I'm going to show you how to make brown gravy. So the first thing we need to do is just take out what we're roasting off in the oven. Now, in this case, I've just got some chicken wings, but the chances are, if you're making gravy, you probably may have a chicken, or a joint of beef, or pork, lamb, you know, whatever it is.

But the principle is the same. You take whatever it is you're roasting out, and what you are left with in the pan is quite a lot of residual fat, and all those flavors in the pan, and that's how we're going to make our gravy. So, I'm going to put that on there, and the first thing I'm going to do is just bring it up to a reasonable temperature, so just leave it for a second.

Obviously, you don't want to, rather you want to keep your eye on this, because I have seen many of these just get burned completely. I'm going to put a tablespoon of that in, and I'm now going to take that off the heat before it gets too hot, because that residual fat is really starting to get hot. And just try, and in fact, I'm going to do this off the heat.

But what you want to try and do now is just scrape all that flavors into the fat and the flour. Now that flour is a roux, it's what we call a roux, and that's what's going to thicken it out. I'm going to add some chicken stock here.

This is a fresh stock. Oops! Bit of drama there. We like a bit of drama on Video Jug.

Proper epic, it is. It's got everything. So what I'm going to do now is just incorporate that chicken stock.

So, what I was saying before the fire, was you can use stock cube, so all you would do is get a stock cube, add boiling water, and have a jug. I'm using fresh because, you know, I prefer using fresh. And all I'm going to do now is just cook that stock down, and what will happen is, in the next two or three minutes, the volume of liquid in that pan will reduce down.

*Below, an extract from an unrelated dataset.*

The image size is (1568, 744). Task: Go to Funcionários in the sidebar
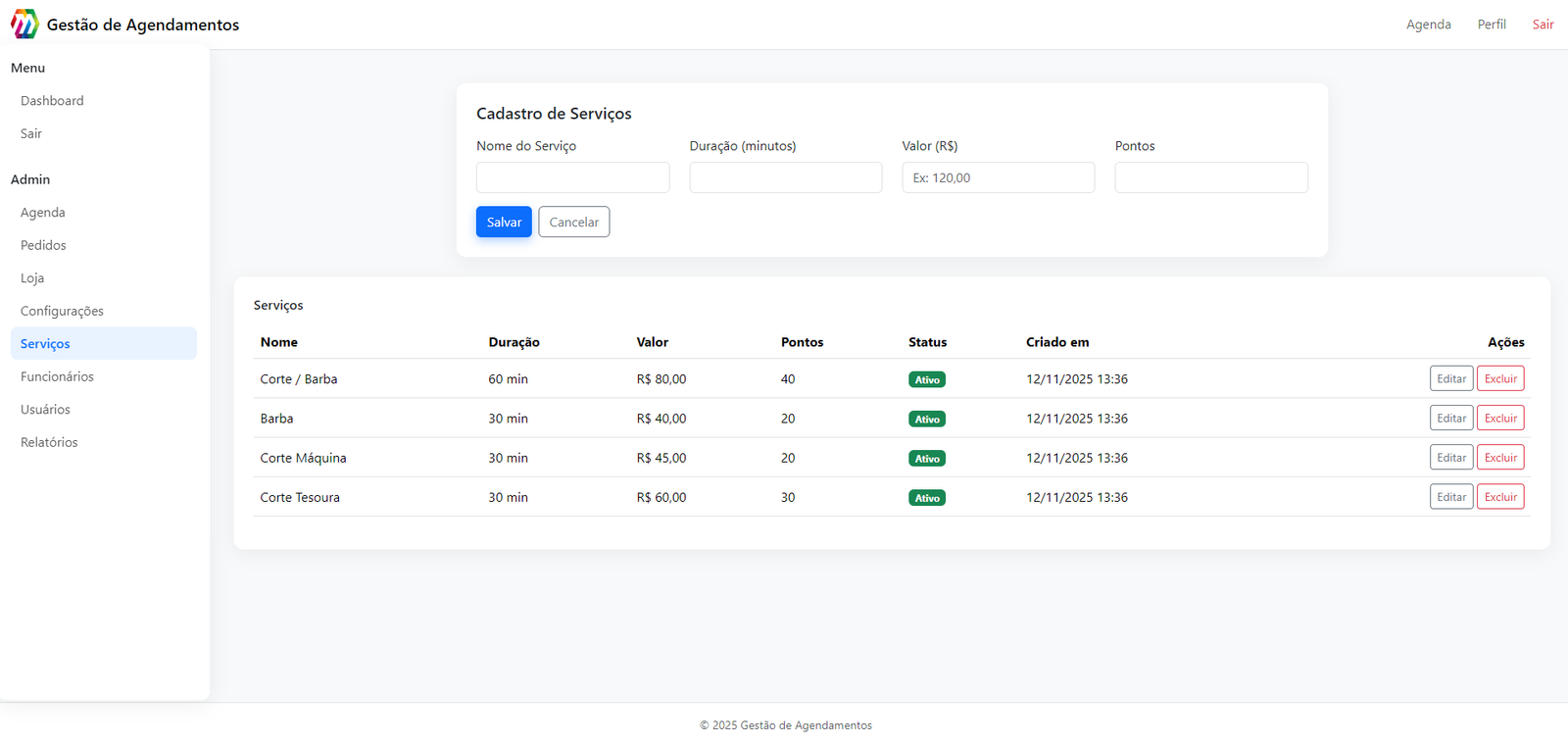pos(57,376)
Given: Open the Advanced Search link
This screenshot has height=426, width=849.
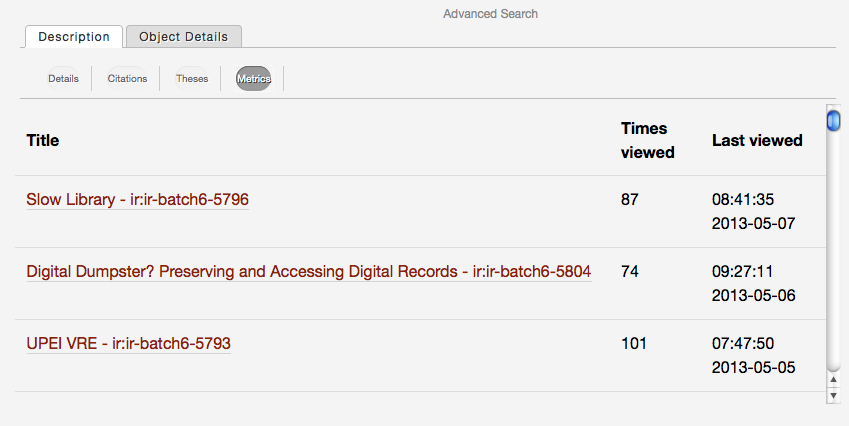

I'm going to keep an eye on the temperature though, for the reasons I said earlier on. You don't want the pan to be too hot, and also as you can see, what I'm doing is just moving it around, obviously with a cloth, to ensure that no one part of this pan gets so hot that, you know, there's a risk that it might burn. So, I'm going to carry on cooking this down until it reduces down, and then what I'll do is pass the final gravy through this sieve.

This has been on the hob now for about three or four minutes. You'll see in a minute, it's thickened out really nicely. I'm just going to take that off the hob.

Now it's still quite bitty, from all the bits of flavor that were in the bottom of the pan, and we obviously want to get rid of as much of that as possible, so what I'm now going to do is just pass that through the sieve. And I just want to show you the consistency of what we're working with here, because it started off, obviously if you look at the stock, the stock's quite watery, like that. However, if we look at the gravy, the gravy's now got a nice thickness to it.

That's how to make your brown gravy.